SOURCE DOCUMENT »

┌──

This blog will always be about writing and poetry and random thoughts. I am enjoying the world of creative non-fiction though. When those pieces get published I will put them on the website.

Time is moving along at her own pace. I move at mine. Sometimes we meet up. The only thing I am certain of is that I am not done yet.

 

 

 

April 30, 2015

Poetry is a Deserved and Necessary Extravagance

by lisa st john

PoetryIsTheShadowCastByOurStreetlightImaginationsByLawrenceFerlinghettiInJackKerouacAlley

For women, then, poetry is not a luxury. It is a vital necessity of our existence. It forms the quality of the light within which we predicate our hopes and dreams toward survival and change, first made into language, then into idea, then into more tangible action.
Poetry is the way we help give name to the nameless so it can be thought. The farthest external horizons of our hopes and fears are cobbled by our poems, carved from the rock experiences of our daily lives. (
Audre Lorde)

The workshop guru said we must fight. Poetry is dying because we over-test the students. “Where is the short story? Where are the poems in your curriculum?” she demands.

I teach high school students. I try and also integrate the language arts. I cannot do a poetry unit for the same reason that I can’t really buy into Black History Month. Poetry is embedded in all my units. Black history is American history, isn’t it? Do I wait to teach the syncopation of Langston Hughes until February? Do I hold off on Zora Neale Hurston or Toni Morrison until “their month” arrives? How do you read Frankenstein without reading Percy Bysshe Shelley or looking at the paintings of William Blake? How do you read Tim O’Brien without writing collage and found poetry? I guess I m not good at separating the arts into little egg cartons. Eggs are too easily broken.

So I go to writing workshops like Nina Shengold’s Word Cafe, and rejoice in the publication and popularity of Chronogram (in print no less). And I nod in understanding when Gretchen Primack describes poetic form as a “lattice for your roses.”

I smile at the incredulity of teachers when they find out my oh-so-optional Poetry Elective (pass/fail—no credit) is full.

I laugh a full belly-laugh when a students says, “Look at that kid—he looks like a purple crayon!” And then I tell the student that he has the start of a poem.

I take them on field trips to hear poets like Tina Chang at SUNY Ulster. I am thrilled when they buy her book or want a picture. Who says poets cannot be celebrities?

└──

STUDY QUESTIONS »
A. Answer these questions from the blog post on poetry:
(i) What does Gretchen Primack describe poetic form as?
(ii) Where does the writer take students to hear Tina Chang?
(iii) How is the writer's Poetry Elective graded?
B. Can you print the part of the blog post on poetry that opens with the words containing "I teach high" and closes with "too easily broken."?
C. Proceed with the blog post on poetry from the point where it stops.
The lines after this are separate material, apart from the blog post on poetry.

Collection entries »
┌──

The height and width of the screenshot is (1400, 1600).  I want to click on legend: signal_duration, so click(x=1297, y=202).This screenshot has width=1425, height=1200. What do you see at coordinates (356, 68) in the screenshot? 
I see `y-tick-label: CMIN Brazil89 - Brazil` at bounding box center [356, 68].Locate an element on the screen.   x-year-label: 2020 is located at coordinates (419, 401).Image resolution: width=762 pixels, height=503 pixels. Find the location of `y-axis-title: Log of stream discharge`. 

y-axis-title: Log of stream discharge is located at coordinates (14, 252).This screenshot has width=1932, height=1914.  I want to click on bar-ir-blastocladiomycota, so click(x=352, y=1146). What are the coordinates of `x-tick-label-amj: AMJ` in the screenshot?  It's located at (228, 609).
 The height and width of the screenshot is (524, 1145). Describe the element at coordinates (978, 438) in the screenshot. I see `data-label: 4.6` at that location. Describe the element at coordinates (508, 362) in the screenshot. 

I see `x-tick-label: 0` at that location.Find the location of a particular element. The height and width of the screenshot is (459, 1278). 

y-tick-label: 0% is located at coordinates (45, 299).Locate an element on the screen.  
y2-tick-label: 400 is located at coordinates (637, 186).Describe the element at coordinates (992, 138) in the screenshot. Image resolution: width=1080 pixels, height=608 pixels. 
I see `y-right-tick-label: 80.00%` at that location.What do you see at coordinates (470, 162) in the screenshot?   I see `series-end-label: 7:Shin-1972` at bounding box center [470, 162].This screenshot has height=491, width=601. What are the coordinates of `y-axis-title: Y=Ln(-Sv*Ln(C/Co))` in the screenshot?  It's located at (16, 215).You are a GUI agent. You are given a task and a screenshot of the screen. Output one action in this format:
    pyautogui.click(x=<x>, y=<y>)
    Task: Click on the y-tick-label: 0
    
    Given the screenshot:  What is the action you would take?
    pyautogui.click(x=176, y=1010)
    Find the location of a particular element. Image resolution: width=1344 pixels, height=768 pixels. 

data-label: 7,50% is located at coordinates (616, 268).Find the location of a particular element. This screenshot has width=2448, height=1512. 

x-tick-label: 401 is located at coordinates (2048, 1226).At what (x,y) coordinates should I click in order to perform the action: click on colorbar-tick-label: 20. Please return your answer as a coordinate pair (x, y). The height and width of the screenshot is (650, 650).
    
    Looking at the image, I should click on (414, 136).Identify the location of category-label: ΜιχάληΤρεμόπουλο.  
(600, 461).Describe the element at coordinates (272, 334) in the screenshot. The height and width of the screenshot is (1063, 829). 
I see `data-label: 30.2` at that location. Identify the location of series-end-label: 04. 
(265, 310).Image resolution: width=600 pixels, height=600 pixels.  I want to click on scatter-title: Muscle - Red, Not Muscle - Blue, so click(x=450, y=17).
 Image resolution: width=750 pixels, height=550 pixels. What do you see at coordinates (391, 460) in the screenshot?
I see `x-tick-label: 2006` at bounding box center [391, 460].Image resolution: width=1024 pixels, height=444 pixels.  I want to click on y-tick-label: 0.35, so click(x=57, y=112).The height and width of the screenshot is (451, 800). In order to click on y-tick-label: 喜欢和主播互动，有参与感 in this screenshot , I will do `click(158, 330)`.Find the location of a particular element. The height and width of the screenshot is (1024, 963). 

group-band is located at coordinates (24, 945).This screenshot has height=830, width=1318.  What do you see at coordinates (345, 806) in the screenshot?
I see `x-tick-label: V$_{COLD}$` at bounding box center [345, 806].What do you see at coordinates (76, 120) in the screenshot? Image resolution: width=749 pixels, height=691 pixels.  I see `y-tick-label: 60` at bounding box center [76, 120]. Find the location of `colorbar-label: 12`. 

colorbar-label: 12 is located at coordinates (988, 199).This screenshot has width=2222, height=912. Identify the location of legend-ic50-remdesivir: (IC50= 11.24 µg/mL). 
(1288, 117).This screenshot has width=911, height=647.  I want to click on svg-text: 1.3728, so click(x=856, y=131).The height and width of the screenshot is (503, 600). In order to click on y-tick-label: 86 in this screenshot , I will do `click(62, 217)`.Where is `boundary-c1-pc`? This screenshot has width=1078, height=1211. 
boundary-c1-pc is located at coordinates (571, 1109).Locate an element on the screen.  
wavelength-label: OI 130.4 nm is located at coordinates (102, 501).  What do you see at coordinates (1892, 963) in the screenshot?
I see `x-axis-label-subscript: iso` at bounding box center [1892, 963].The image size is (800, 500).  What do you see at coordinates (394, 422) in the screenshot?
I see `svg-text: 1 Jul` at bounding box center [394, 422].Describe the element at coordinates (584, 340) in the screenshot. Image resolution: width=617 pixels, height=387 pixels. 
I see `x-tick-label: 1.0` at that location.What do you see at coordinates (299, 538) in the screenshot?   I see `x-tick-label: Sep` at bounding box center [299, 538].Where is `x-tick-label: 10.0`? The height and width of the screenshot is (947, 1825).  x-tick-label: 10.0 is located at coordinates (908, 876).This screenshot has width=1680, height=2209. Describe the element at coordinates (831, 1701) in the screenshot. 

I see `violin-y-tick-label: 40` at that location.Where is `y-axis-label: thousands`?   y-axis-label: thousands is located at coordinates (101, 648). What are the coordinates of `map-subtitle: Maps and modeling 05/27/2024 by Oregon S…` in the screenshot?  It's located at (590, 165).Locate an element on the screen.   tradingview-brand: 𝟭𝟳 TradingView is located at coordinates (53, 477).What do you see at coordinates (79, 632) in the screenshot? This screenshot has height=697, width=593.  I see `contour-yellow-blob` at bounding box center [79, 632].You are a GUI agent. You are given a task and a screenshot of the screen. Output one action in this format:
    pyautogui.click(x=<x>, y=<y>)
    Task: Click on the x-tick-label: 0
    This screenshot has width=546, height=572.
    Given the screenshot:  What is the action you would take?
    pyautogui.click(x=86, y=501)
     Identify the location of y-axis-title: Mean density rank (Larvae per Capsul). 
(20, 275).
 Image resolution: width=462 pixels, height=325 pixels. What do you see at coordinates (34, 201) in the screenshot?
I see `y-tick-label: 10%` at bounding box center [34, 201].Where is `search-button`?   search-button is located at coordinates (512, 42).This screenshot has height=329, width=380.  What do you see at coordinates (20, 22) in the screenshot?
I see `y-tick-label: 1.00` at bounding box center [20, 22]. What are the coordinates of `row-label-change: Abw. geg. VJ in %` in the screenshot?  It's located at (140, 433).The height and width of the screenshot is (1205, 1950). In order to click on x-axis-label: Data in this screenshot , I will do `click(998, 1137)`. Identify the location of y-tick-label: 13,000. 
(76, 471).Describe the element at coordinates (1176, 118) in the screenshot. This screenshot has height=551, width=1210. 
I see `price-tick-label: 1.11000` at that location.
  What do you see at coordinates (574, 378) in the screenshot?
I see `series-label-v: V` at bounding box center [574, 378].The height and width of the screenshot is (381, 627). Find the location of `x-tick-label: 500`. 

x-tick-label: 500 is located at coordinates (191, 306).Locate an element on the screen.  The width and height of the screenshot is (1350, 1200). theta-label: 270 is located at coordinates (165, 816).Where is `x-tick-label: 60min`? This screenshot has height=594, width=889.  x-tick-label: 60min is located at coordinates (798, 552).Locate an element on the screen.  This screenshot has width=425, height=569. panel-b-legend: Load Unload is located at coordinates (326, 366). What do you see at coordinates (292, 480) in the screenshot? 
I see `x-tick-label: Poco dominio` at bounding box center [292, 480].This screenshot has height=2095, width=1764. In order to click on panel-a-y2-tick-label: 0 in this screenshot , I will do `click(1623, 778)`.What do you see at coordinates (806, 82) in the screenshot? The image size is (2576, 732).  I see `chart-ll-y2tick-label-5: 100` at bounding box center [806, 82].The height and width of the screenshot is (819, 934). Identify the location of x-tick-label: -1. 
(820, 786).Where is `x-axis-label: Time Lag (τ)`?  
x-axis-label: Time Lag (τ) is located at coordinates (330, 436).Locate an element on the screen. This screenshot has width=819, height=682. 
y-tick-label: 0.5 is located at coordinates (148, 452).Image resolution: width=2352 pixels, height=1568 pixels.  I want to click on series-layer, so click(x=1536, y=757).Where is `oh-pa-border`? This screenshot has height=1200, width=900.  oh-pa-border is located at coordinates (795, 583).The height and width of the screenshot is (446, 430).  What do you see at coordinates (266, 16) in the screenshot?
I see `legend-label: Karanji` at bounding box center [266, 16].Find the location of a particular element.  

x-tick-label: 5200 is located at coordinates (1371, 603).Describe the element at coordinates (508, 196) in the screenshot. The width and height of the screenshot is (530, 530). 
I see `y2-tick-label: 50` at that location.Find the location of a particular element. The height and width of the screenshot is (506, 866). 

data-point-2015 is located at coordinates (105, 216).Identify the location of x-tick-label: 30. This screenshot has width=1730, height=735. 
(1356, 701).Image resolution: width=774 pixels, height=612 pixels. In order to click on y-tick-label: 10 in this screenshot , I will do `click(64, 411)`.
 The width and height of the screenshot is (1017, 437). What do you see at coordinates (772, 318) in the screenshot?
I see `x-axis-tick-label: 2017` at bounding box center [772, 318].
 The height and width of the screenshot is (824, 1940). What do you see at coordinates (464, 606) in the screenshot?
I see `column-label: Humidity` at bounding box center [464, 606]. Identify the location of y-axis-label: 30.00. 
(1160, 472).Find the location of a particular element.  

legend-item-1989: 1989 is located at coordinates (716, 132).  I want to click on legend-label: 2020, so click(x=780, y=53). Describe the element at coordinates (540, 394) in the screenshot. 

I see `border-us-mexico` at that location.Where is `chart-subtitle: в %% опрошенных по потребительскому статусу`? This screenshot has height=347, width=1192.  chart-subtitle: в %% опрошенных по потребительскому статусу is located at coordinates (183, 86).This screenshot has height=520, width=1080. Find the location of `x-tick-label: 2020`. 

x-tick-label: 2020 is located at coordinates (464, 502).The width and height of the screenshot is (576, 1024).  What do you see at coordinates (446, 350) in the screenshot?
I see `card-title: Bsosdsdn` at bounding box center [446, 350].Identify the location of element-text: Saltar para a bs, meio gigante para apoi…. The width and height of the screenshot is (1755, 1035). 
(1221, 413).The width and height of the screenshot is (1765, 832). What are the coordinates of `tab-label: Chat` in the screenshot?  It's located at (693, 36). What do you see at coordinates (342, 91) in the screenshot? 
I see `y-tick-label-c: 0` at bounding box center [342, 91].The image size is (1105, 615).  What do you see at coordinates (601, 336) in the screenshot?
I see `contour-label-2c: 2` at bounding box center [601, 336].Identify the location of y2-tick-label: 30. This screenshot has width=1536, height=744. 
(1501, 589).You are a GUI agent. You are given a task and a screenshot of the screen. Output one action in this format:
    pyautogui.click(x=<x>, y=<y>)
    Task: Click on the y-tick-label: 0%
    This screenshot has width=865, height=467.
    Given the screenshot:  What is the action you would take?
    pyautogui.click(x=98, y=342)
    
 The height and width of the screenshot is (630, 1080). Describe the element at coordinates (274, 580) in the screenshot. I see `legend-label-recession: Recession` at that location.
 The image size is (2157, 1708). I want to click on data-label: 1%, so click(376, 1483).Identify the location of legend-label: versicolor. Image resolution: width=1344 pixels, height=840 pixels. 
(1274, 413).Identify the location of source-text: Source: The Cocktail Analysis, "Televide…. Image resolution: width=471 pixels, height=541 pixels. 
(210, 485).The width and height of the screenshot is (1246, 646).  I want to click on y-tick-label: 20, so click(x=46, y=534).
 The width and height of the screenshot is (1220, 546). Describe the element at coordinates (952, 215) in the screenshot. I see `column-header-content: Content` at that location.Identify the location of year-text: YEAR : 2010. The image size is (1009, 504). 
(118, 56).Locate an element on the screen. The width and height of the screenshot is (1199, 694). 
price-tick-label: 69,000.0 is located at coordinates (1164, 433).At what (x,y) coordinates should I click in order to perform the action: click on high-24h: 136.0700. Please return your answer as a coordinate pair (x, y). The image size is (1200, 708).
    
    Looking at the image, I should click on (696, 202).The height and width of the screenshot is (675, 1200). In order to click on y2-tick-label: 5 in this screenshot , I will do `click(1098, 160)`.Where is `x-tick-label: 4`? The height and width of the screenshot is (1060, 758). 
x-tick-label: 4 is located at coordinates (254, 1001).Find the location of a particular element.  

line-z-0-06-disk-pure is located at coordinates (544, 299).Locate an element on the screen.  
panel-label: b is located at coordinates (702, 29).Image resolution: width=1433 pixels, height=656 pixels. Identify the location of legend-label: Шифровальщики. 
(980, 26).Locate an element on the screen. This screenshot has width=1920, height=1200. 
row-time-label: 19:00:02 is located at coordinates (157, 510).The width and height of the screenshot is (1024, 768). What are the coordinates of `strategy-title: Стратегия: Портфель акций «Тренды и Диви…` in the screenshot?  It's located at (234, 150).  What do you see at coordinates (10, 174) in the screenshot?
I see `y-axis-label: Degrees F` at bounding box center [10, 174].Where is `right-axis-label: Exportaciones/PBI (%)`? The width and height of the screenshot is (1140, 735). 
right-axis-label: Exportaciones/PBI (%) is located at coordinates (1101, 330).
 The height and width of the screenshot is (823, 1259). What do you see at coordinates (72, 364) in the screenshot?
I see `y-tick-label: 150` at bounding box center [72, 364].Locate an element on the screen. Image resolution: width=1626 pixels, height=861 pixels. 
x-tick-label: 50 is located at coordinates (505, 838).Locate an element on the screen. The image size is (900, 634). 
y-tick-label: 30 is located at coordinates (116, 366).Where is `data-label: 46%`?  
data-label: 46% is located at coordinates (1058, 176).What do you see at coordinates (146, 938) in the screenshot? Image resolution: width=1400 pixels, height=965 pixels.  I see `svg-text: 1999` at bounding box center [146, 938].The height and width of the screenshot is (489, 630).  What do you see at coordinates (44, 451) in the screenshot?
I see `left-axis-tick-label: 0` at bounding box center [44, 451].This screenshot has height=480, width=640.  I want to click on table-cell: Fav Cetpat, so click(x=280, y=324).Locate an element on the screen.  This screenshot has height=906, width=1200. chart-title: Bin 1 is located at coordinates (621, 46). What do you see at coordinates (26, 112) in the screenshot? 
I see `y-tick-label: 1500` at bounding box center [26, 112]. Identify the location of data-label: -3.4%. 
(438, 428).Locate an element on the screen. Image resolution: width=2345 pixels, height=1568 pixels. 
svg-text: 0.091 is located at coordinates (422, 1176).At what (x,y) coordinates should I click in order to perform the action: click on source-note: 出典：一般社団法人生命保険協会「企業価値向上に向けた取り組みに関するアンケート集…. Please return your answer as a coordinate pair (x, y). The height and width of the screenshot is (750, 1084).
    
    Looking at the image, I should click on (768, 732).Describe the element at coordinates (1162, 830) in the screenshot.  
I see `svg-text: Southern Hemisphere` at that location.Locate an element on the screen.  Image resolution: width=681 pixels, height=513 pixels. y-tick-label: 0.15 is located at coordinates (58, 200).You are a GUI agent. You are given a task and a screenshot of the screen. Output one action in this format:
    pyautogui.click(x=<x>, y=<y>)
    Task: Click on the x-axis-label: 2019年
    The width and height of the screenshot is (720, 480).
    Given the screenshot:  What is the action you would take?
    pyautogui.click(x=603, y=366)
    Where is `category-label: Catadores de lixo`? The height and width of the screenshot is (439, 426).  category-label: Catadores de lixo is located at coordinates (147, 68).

└──

ANSWER LIST »
A.
(i) A "lattice for your roses."
(ii) SUNY Ulster.
(iii) Pass/fail, with no credit.

B.
I teach high school students. I try and also integrate the language arts. I cannot do a poetry unit for the same reason that I can’t really buy into Black History Month. Poetry is embedded in all my units. Black history is American history, isn’t it? Do I wait to teach the syncopation of Langston Hughes until February? Do I hold off on Zora Neale Hurston or Toni Morrison until “their month” arrives? How do you read Frankenstein without reading Percy Bysshe Shelley or looking at the paintings of William Blake? How do you read Tim O’Brien without writing collage and found poetry? I guess I m not good at separating the arts into little egg cartons. Eggs are too easily broken.

C.
When I Google the phrase “21st century poetry” I get 11,200,000 hits. That’s not so bad. Google used to be a number spelled googol and then it was a noun and now it’s a verb. Poetry used to be oral, sung; it changed to include the written, recited, slammed, recorded (audio and visual), animated, mashed, digitized. The word “poetry” comes from the Greek, meaning “to create.”

It’s not going away any time soon. I need poetry like I need cooked food. If I only ate grass, I’d be a sheep.

My first chapbook, Ponderings, is being published by Finishing Line Press. In case you did plan to purchase a copy but haven’t gotten around to it yet– now would be a propitious time to do it.

The number of copies sold before May 8th determines the size of the pressrun, which explains this gentle reminder.

If you have signed up for a copy already I THANK YOU and hope you enjoy it. They will be shipping in July 2015.

You can click this link, or go to the website at http://www.finishinglinepress.com/ (new releases) or send a check to:
Finishing Line Books PO Box 1626 Georgetown, KY 40324

I wrote the following poem at a Word Cafe Workshop with a collaboration of teaching and writing and not separating in mind.

“Sonnet for Adam: Denied Donation”

I would leave off a line for you,
not a whole couplet, obviously, but—
a line. Oh Adam, you are not the first.
So many bled—ahead—to pave this way.

At least you had the guts to tell the truth.
You say, “Heighten your attention. See Me.”
“Come back next year,” they told you yet again.
You say, “Listen to truth with wider eyes.”

To savor your story will take longer
than one Stonewall and a few thousand lives.
For you, Adam, for you—oh! Not the first.
For you, the blood will come around again.

See me. See me. Anapest just this once.